Complications of a lower lid blepharoplasty are most commonly related to lid malpositioning, ectropion, and disruption of lamellar structures. A useful organizational tool developed by Lelli and Lisman categorizes these complications as early, intermediate, and late.33 Early complications include corneal abrasions, orbital hemorrhage, and infections. Corneal abrasions may be prevented with the use of corneal shields during surgery. Orbital hemorrhage is a rare, but potentially sight-threatening complication requiring emergent identification of the bleeding source and possibly a return to the operating room for release of the arcus marginalis and lateral canthus. These patients may require medical therapy with mannitol, acetazolamide, systemic, and topical steroids, and 95% oxygen with 5% carbon dioxide. Infections should be promptly treated with topical, and if necessary, systemic antibiotics.

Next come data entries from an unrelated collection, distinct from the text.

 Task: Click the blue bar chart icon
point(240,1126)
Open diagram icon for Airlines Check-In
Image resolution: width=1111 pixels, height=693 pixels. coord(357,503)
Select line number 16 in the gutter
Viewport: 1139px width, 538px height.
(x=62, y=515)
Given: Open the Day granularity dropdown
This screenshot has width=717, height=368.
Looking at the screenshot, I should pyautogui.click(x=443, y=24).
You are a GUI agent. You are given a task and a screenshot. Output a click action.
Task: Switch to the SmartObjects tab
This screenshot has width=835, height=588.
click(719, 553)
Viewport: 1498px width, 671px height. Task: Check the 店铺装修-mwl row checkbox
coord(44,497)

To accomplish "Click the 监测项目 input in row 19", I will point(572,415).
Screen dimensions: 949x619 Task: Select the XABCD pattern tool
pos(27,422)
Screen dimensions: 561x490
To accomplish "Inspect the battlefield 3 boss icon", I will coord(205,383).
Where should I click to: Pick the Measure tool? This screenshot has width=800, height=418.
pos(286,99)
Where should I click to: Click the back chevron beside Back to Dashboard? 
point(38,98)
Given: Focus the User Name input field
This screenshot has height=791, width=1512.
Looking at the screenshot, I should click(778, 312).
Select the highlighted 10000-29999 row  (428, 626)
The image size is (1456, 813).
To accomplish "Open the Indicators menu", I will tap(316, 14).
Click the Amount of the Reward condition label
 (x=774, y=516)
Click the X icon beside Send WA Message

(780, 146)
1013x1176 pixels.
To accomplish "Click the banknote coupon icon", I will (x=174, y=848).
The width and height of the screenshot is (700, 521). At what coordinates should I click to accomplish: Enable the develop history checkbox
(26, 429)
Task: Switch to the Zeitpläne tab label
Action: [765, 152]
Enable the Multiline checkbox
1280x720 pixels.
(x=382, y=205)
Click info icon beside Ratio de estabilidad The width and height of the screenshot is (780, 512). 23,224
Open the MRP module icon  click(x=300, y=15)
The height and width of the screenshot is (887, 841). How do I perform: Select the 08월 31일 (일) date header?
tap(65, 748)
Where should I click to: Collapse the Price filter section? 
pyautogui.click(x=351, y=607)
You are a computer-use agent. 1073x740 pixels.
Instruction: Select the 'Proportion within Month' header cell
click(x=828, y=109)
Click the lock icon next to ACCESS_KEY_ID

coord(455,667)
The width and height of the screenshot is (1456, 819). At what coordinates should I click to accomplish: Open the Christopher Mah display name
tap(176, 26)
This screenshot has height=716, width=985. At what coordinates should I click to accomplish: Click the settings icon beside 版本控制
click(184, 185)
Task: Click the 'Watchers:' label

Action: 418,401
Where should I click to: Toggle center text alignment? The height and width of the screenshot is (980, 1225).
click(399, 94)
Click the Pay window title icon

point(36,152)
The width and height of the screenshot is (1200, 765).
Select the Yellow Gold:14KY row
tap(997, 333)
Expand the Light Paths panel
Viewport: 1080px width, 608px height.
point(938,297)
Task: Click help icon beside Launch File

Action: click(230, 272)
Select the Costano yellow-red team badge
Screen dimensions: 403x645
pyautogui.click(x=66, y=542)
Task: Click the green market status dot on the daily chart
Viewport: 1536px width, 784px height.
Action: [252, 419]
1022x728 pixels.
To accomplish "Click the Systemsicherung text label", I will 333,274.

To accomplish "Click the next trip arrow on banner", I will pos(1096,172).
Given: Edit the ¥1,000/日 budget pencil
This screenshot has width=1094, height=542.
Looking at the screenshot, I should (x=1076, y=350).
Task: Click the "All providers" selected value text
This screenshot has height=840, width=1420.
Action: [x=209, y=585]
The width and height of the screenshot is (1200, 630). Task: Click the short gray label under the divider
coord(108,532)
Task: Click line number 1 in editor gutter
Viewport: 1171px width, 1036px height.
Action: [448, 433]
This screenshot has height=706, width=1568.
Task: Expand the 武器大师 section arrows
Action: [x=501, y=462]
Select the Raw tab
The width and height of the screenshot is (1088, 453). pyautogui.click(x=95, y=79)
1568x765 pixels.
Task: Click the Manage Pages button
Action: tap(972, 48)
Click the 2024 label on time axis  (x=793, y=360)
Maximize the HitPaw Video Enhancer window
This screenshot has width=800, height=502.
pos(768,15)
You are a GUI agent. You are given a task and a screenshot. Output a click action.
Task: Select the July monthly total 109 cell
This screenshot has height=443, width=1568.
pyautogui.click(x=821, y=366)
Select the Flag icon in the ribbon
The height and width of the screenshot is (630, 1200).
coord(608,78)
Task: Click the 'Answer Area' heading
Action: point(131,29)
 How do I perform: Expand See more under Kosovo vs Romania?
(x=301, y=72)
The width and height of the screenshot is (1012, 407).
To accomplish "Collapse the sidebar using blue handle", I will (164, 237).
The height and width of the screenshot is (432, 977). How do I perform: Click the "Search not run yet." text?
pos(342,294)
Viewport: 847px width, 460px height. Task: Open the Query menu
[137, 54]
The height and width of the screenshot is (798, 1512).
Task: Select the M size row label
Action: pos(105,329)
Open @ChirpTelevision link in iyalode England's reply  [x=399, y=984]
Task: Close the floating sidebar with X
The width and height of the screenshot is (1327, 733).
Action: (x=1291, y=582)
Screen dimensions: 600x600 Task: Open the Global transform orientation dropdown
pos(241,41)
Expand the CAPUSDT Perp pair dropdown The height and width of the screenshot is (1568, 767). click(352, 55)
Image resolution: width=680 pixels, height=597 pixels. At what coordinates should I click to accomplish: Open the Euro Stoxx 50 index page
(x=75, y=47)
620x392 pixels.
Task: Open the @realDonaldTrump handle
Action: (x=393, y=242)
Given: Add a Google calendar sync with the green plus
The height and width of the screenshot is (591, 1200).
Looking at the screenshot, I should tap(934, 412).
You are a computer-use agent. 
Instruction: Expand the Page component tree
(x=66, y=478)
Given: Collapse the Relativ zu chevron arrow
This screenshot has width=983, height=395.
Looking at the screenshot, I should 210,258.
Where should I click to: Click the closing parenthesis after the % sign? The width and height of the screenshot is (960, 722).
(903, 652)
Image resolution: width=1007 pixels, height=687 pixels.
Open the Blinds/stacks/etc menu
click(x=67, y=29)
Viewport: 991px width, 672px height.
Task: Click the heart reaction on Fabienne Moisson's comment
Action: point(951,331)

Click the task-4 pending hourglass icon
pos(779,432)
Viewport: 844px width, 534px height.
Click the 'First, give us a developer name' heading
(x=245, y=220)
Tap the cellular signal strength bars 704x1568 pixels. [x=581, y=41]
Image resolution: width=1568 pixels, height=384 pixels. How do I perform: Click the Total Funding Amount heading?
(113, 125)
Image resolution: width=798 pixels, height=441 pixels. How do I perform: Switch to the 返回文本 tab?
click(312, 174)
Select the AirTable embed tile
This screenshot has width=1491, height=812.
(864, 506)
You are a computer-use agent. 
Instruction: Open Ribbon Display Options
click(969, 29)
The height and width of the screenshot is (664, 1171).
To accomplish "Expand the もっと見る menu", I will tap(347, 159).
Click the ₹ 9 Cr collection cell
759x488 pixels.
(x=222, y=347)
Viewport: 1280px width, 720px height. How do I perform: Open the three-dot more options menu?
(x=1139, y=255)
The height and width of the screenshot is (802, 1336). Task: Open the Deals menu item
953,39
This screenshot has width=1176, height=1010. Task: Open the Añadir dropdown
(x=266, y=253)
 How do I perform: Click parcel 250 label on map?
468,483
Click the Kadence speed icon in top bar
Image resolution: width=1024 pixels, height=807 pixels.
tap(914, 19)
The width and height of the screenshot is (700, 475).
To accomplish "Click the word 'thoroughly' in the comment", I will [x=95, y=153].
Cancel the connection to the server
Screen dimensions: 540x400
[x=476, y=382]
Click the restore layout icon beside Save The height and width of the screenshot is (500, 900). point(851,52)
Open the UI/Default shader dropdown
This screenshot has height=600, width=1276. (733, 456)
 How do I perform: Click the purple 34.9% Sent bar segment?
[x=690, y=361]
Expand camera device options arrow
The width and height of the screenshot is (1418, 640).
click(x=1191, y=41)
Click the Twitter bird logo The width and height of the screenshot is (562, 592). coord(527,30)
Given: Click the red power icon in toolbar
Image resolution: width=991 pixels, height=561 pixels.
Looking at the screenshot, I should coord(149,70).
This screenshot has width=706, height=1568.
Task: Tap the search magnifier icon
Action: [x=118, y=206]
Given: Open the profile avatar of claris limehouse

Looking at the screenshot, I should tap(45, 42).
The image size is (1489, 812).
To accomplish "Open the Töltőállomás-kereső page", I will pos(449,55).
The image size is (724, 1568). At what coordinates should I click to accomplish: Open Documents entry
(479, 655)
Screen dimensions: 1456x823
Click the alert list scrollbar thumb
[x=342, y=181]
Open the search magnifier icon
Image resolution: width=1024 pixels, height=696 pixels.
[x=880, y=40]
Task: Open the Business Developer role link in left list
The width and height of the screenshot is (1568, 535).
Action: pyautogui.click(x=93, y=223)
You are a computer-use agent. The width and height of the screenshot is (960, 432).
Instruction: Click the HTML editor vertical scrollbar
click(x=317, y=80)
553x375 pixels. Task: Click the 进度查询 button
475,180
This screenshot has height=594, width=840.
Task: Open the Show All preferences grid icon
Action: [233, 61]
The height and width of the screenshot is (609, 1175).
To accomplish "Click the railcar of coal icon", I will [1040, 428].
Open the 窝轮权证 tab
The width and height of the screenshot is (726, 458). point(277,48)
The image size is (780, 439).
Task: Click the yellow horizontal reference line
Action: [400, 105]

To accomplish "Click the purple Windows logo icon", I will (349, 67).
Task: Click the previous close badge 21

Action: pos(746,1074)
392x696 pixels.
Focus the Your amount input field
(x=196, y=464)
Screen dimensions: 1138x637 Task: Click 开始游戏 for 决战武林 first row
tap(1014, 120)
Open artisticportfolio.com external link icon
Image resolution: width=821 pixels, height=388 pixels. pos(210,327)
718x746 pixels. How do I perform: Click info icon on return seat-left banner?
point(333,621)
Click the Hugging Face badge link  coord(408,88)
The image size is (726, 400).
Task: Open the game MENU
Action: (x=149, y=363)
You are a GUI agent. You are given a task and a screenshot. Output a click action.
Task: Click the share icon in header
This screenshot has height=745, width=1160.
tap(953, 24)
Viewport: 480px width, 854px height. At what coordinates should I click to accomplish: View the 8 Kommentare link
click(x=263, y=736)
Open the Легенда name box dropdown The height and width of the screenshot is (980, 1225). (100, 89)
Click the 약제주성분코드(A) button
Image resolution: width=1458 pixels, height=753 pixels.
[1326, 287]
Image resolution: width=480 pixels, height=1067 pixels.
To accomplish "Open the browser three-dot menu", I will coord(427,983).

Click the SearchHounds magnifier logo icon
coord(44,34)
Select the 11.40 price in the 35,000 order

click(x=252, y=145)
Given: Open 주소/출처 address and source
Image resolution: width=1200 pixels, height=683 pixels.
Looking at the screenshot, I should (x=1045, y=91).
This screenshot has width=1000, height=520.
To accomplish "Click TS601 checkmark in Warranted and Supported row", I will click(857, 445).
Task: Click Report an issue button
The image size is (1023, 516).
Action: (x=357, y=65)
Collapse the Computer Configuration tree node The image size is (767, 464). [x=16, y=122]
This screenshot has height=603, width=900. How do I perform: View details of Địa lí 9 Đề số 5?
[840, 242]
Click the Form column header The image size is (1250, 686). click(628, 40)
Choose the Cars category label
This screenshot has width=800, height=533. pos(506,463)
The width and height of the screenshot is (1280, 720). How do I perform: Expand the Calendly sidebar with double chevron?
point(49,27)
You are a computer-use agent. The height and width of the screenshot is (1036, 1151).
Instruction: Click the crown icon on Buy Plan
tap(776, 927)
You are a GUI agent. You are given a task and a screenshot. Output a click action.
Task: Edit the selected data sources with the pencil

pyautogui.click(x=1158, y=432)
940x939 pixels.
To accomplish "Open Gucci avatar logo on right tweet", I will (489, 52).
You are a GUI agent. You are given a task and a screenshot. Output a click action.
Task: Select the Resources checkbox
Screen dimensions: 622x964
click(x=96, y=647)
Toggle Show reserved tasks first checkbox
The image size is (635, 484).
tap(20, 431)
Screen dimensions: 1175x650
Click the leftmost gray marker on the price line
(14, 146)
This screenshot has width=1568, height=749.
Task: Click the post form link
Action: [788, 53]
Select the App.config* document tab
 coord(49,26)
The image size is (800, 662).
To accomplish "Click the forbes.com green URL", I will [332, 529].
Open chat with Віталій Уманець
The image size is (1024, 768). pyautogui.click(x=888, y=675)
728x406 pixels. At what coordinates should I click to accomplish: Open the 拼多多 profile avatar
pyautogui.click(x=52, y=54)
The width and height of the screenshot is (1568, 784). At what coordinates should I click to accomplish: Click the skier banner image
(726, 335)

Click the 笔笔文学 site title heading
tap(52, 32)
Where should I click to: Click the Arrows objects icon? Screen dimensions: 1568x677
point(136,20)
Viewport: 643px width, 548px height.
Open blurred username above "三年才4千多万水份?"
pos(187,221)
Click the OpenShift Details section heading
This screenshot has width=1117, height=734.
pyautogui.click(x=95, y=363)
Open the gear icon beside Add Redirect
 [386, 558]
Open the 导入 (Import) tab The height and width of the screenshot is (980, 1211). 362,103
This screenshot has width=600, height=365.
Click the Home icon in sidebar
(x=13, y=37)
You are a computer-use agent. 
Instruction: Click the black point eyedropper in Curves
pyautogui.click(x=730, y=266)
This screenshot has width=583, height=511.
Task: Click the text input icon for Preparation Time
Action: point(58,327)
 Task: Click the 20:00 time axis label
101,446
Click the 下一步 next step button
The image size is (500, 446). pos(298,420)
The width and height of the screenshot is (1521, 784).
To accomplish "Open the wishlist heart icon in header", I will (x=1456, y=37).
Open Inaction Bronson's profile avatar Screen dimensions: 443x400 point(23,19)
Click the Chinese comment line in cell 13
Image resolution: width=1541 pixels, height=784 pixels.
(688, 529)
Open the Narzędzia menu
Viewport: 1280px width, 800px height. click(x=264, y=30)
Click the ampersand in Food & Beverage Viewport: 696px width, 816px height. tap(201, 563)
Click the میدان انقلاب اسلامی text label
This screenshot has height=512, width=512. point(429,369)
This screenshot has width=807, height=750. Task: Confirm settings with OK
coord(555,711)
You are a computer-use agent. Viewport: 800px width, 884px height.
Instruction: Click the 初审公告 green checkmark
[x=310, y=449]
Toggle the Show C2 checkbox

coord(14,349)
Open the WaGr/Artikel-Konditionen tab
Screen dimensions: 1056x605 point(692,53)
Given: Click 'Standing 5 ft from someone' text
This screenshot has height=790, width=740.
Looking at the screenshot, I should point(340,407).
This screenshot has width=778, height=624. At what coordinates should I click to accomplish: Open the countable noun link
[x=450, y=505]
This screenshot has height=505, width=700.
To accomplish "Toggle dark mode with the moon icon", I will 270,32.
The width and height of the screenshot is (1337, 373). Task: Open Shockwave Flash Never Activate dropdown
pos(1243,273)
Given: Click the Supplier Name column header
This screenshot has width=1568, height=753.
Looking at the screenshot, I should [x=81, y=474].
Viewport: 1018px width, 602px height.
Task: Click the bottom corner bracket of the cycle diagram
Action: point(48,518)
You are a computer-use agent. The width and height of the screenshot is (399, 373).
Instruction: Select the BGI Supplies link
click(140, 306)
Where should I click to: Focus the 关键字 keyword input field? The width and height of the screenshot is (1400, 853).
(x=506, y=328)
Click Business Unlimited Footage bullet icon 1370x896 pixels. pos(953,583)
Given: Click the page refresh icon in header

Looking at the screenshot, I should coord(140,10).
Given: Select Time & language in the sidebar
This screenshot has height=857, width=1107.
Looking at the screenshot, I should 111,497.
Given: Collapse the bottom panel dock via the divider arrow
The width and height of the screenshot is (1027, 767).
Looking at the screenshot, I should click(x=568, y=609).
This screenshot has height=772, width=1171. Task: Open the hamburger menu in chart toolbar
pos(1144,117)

Intermediate complications include eyelid malposition, strabismus, corneal exposure, and epiphora. Eyelid malpositions include lower lid retraction, lagophthalmos, and ectropion. Lower lid retraction is a common complication; it may result from damage to the anterior or middle lamella either from overzealous skin excision or disruption of the septum while trying to access orbital fat. Conservative treatment includes lid massage and Carraway exercises.6 34 35 Some authors have also suggested the injection of triamcinolone or 5-fluorouracil into the postsurgical wound as an off-label use to minimize scarring and prevent vertical lid shortening.6 33 36 If surgical revision is indicated, a full-thickness skin graft is used to correct anterior lamellar deformities and a hard-palate spacer graft or acellular dermal allograft is used to correct deformities of the middle lamella.34 Lagophthalmos may similarly result from excessive skin excision, or alternatively, damage to the zygomatic nerve leading to a reduced orbicularis tone. Exposure keratopathy and worsening of pre-existing ocular surface disease are common sequelae of lagophthalmos. Treatment in these cases involves aggressive lubrication and warm compresses; rarely, a return to the operating room may be necessary for lateral canthal repositioning. Ectropion similarly results from vertical lid shortening of the anterior lamella and may be prevented through the aforementioned lateral canthopexy to support the lower lid position in case of increasing vertical tension. Strabismus is commonly due to damage to the inferior oblique muscle, but is usually managed conservatively.

Late complications include changes in eyelid height and contour, hypertrophic scarring, and dermal pigmentation. Similar to the previously listed lid malpositions, changes in lid height and contour are often secondary to changes in the anterior and middle lamellae and require similar treatment. Visible scarring is most common after a transcutaneous approach, and may be minimized by careful preoperative consideration of incision placement.

Conclusion

To perform lower lid blepharoplasty effectively, a surgeon must be aware of the indications, alternative treatments, preoperative considerations, operative techniques, and associated complications and management. Further study is needed to clarify the advantages of the transcutaneous versus the transconjunctival surgical approaches, as well as fat repositioning and augmentation, and which populations may benefit most from these treatments.